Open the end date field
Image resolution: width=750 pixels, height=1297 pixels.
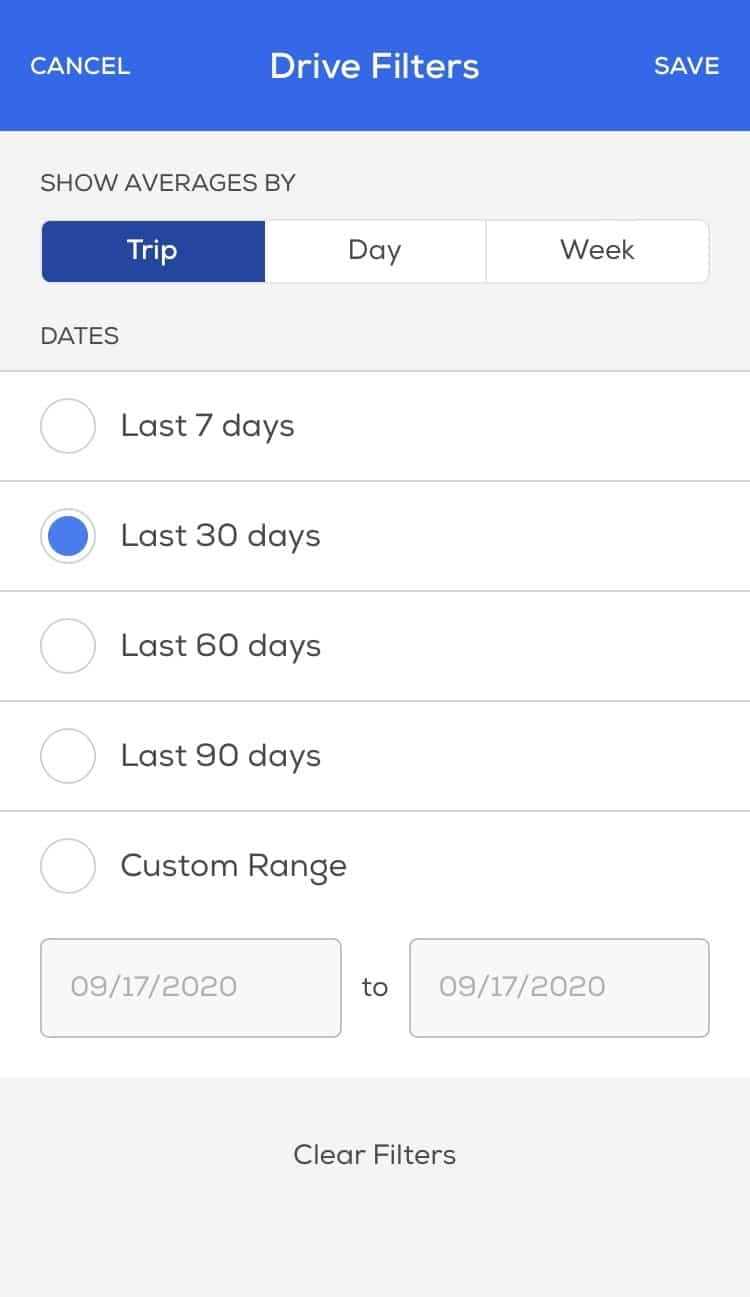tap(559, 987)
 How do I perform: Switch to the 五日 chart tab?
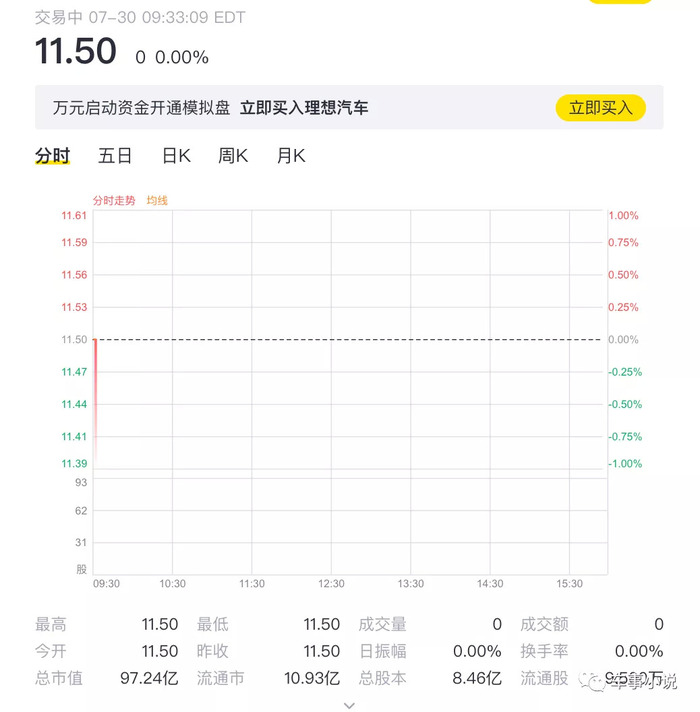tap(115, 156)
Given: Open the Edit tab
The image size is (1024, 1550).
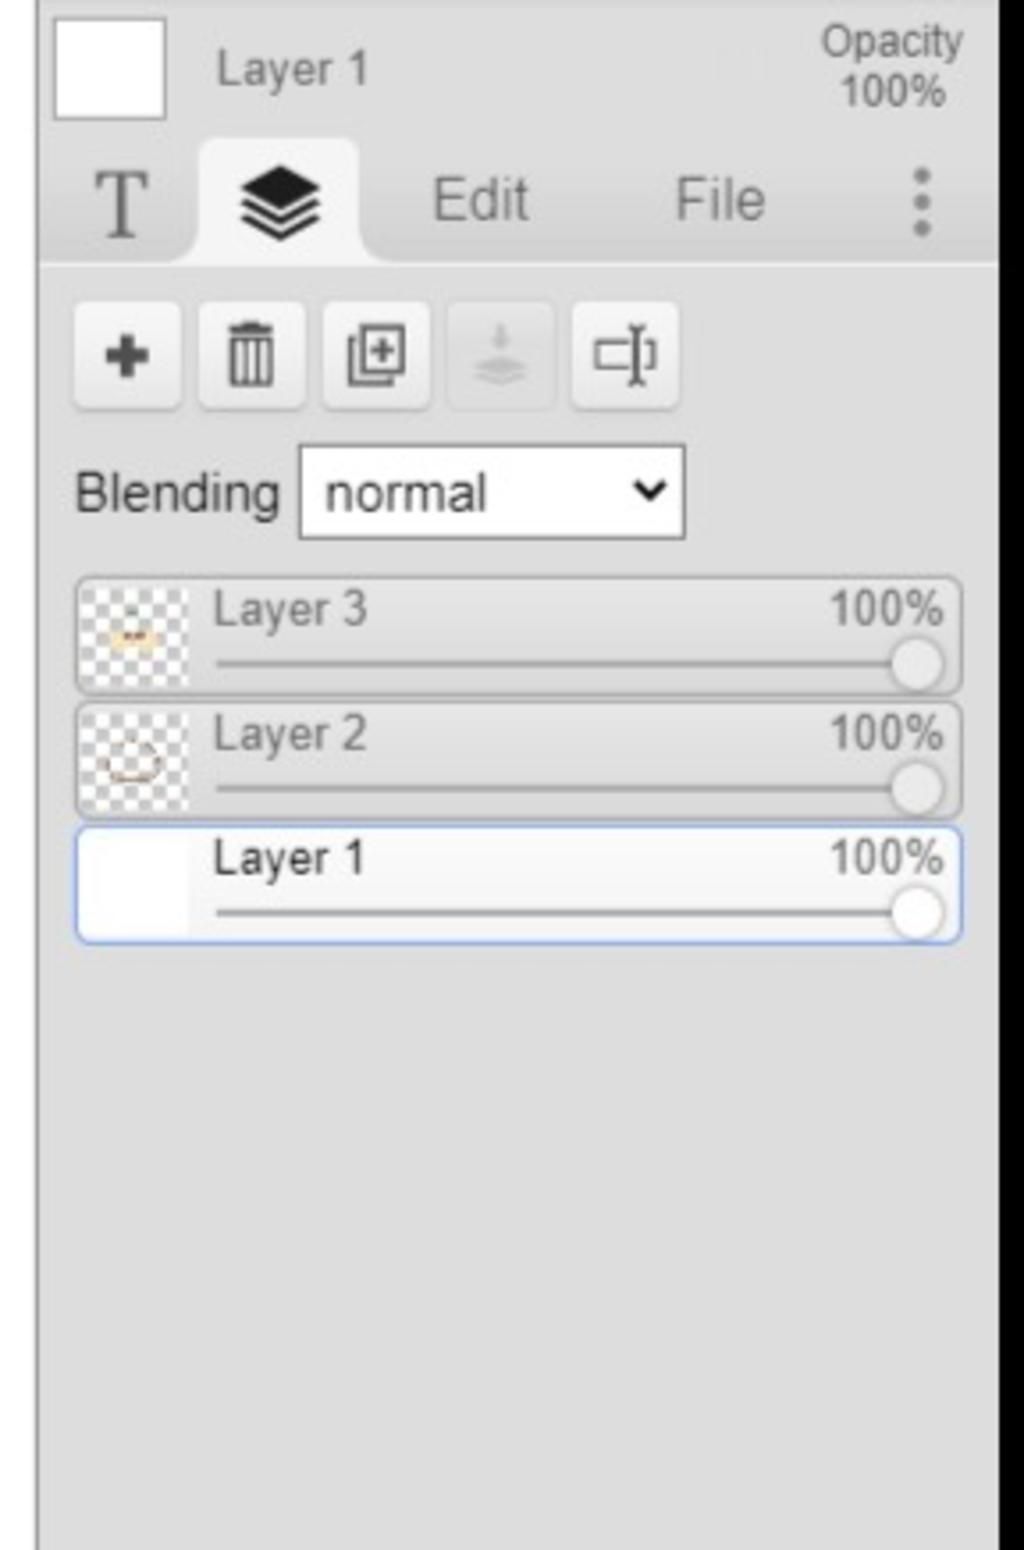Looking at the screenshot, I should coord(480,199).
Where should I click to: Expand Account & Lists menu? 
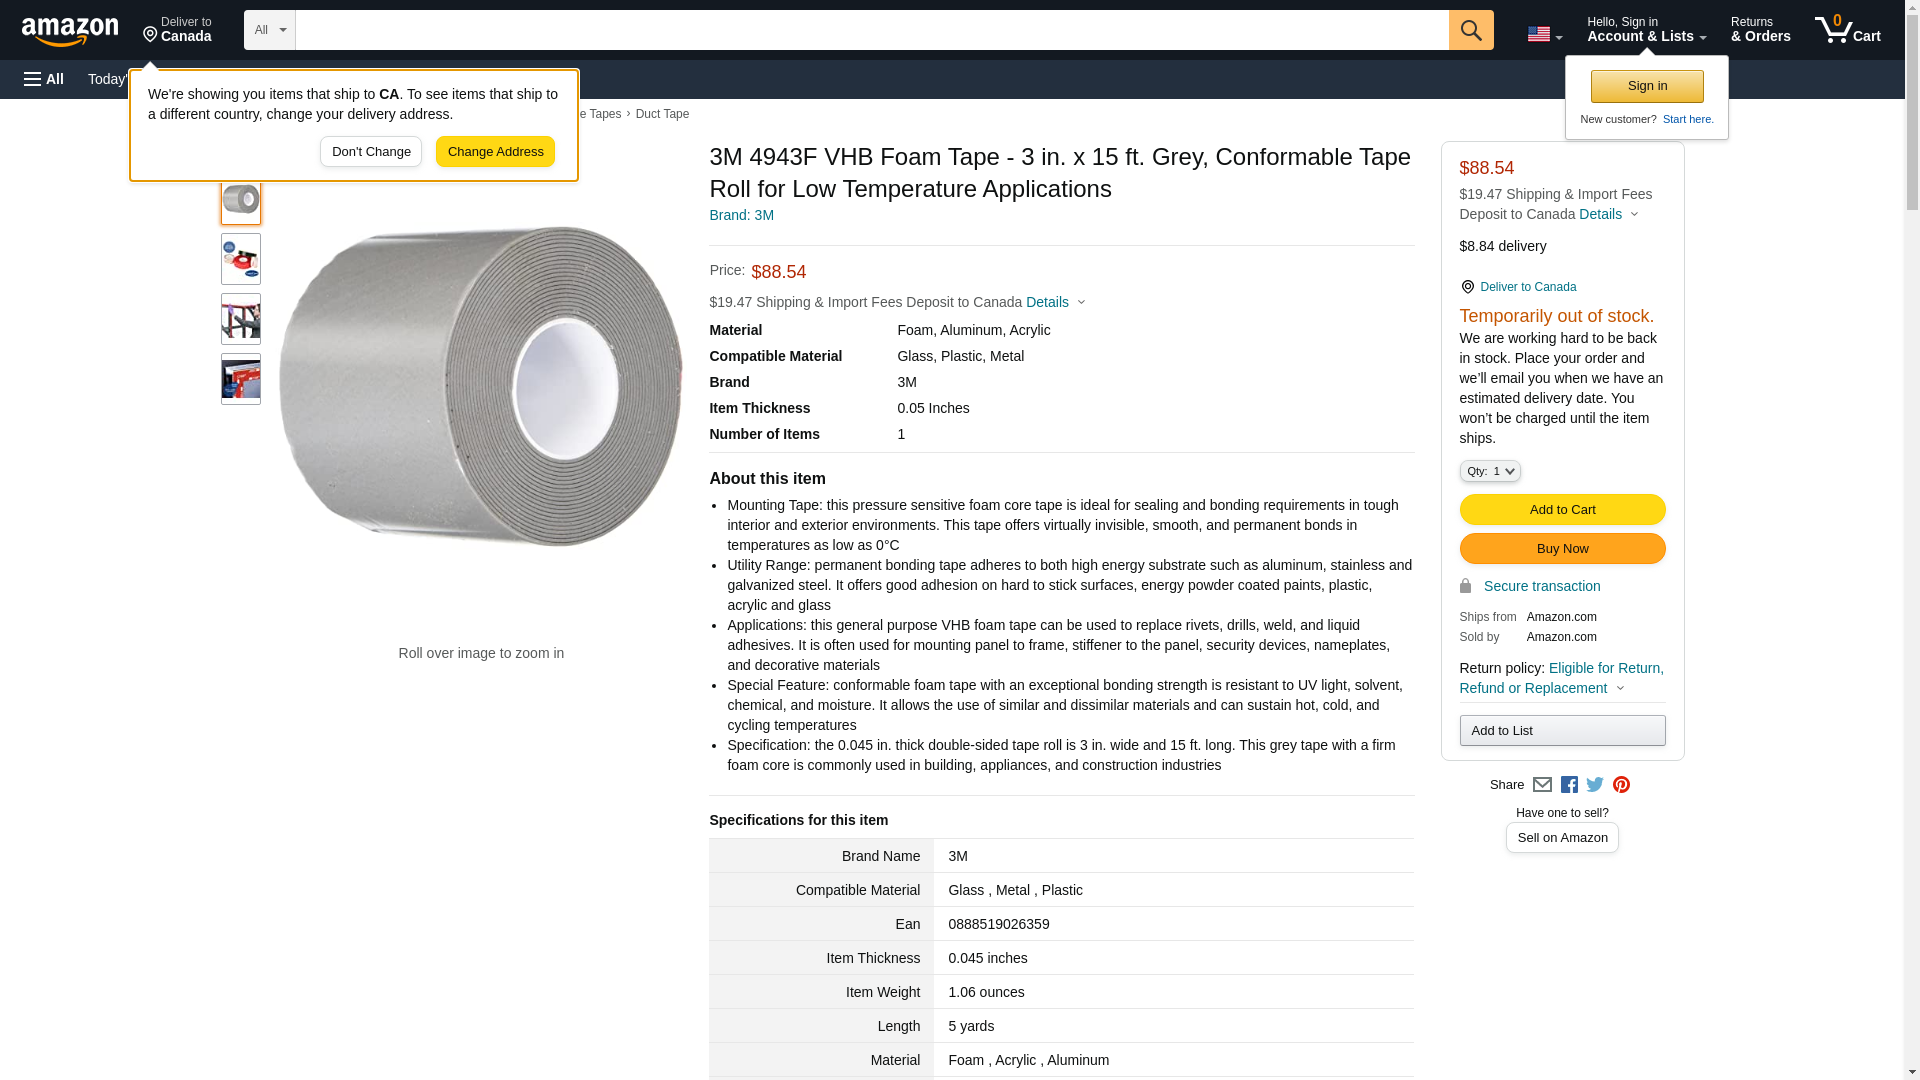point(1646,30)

++++++

Problem requirements:
Each entry shown above must be quoted exactly, with its pictures left out.

Solved exercise:
Open the end date field
Image resolution: width=750 pixels, height=1297 pixels.
tap(559, 987)
 How do I perform: Switch to the 五日 chart tab?
tap(115, 156)
Given: Open the Edit tab
The image size is (1024, 1550).
Looking at the screenshot, I should coord(480,199).
Where should I click to: Expand Account & Lists menu? 
point(1646,30)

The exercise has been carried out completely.